* Exercise goal *
Only the lines from the one containing "At what coordinates" to the end of the records belong in the answer; repeat them exactly and drop the pictures.

* Extracted material *
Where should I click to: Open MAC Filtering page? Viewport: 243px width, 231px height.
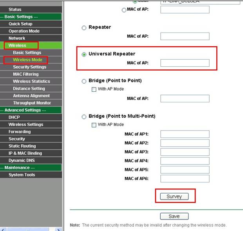pyautogui.click(x=25, y=74)
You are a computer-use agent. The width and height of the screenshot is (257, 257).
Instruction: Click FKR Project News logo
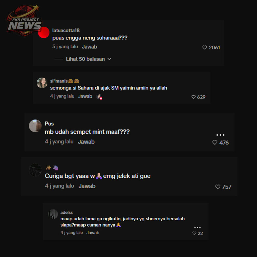(24, 21)
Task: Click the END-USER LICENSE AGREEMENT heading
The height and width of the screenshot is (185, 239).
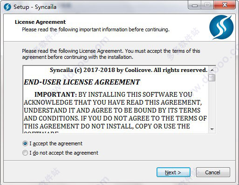Action: pos(82,82)
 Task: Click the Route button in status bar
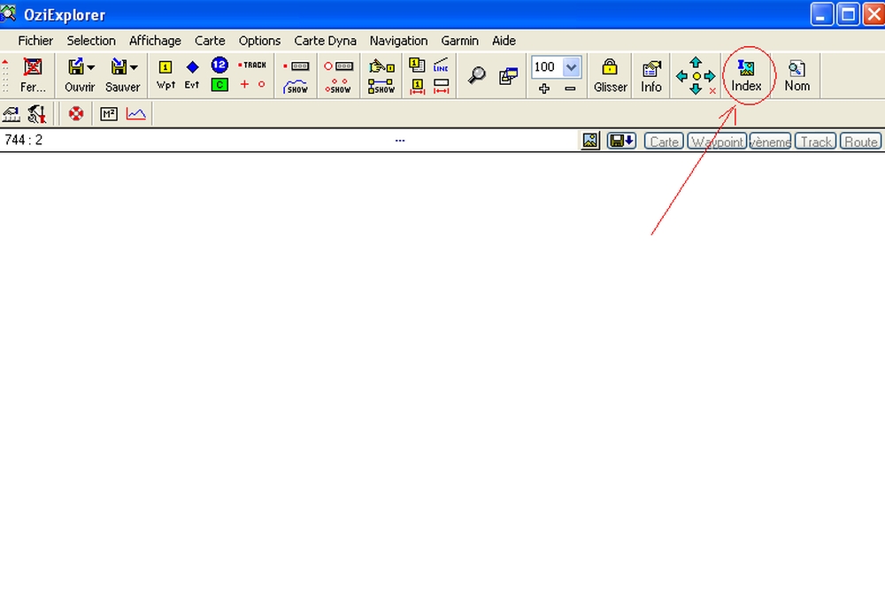pyautogui.click(x=860, y=142)
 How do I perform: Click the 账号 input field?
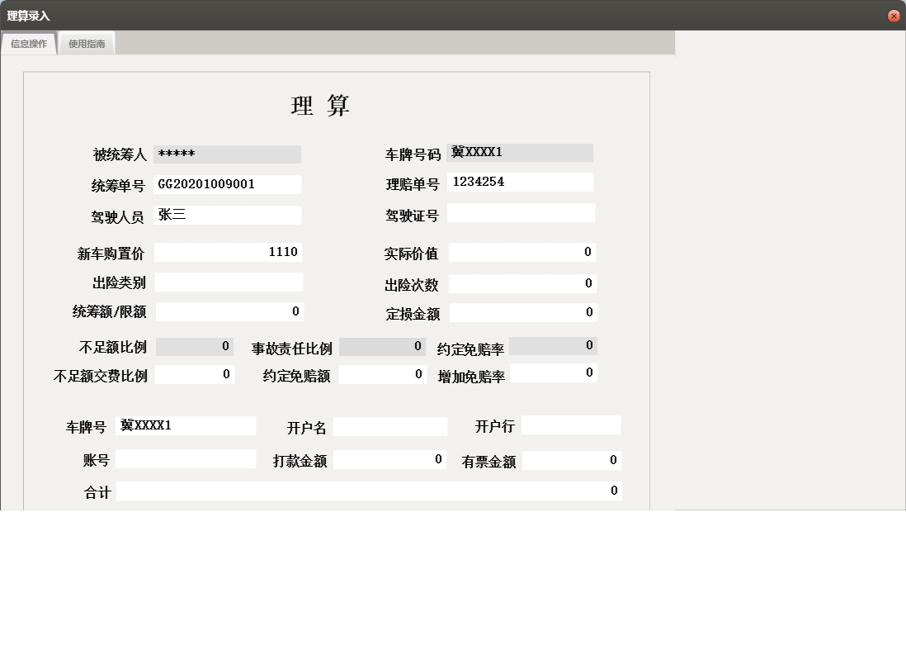(x=186, y=458)
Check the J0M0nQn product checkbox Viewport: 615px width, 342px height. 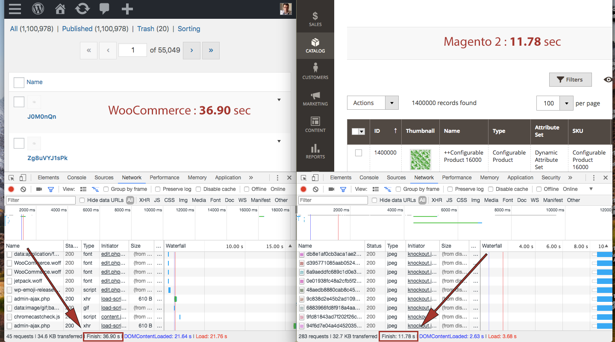19,102
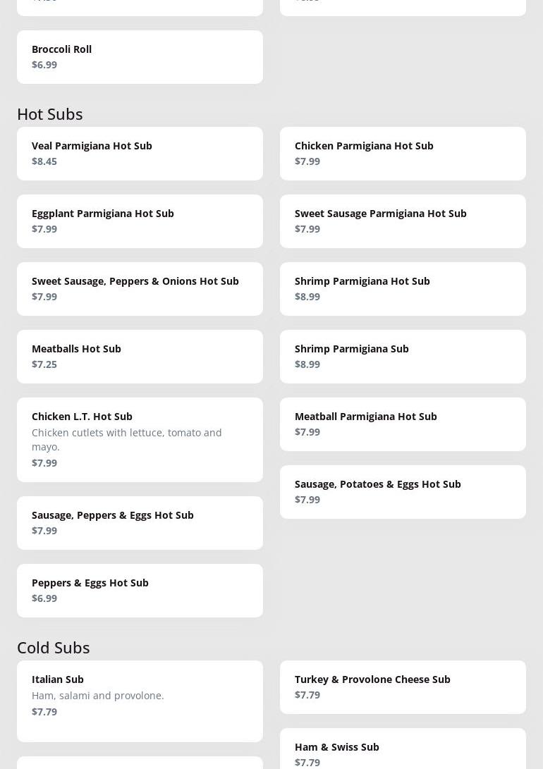Choose Turkey & Provolone Cheese Sub
The width and height of the screenshot is (543, 769).
coord(403,687)
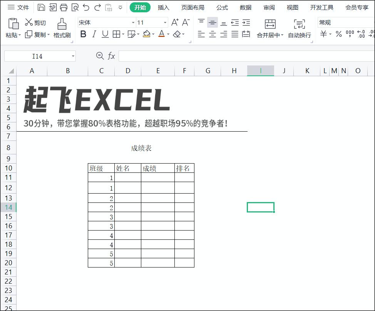
Task: Switch to the 数据 ribbon tab
Action: 245,7
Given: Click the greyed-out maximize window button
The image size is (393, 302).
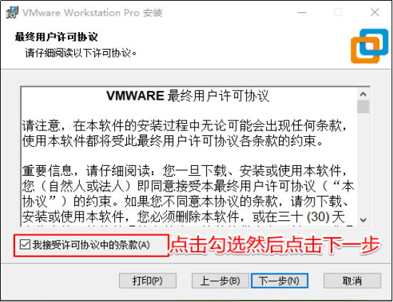Looking at the screenshot, I should (338, 12).
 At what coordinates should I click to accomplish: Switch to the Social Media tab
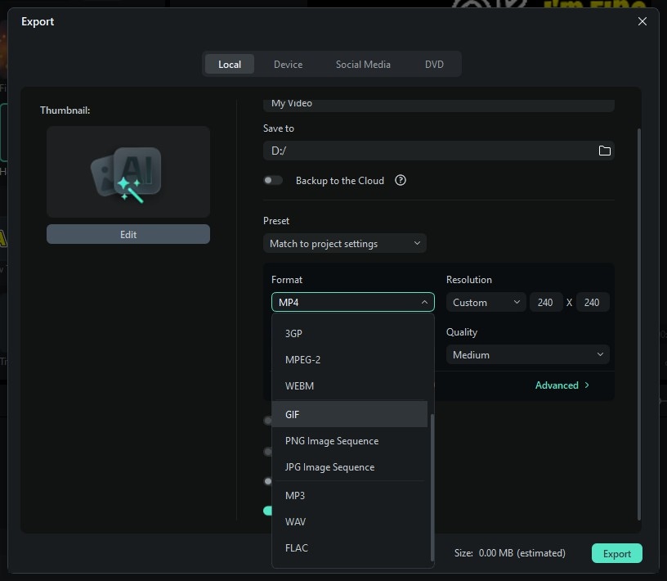(363, 64)
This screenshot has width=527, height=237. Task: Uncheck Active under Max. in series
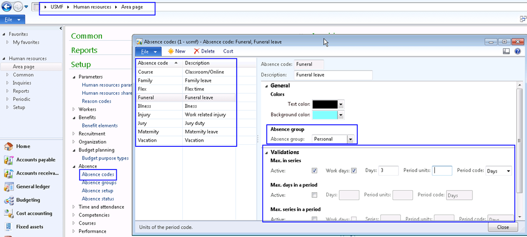click(314, 171)
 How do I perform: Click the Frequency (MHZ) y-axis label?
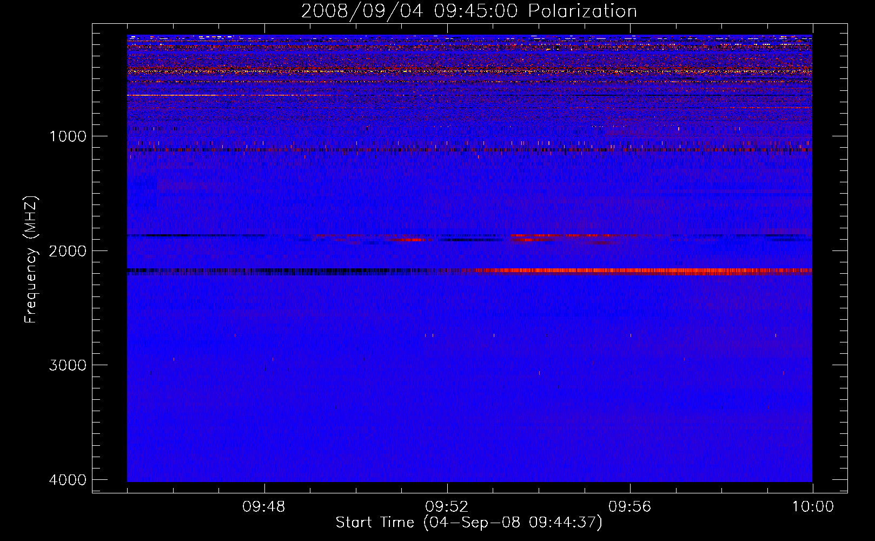31,260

* Exercise response *
 At what coordinates should I click to accomplish: Switch to the Social Media tab
(363, 64)
This screenshot has width=527, height=237. Task: Uncheck Active under Max. in series
click(314, 171)
 How do I perform: Click the Frequency (MHZ) y-axis label?
31,260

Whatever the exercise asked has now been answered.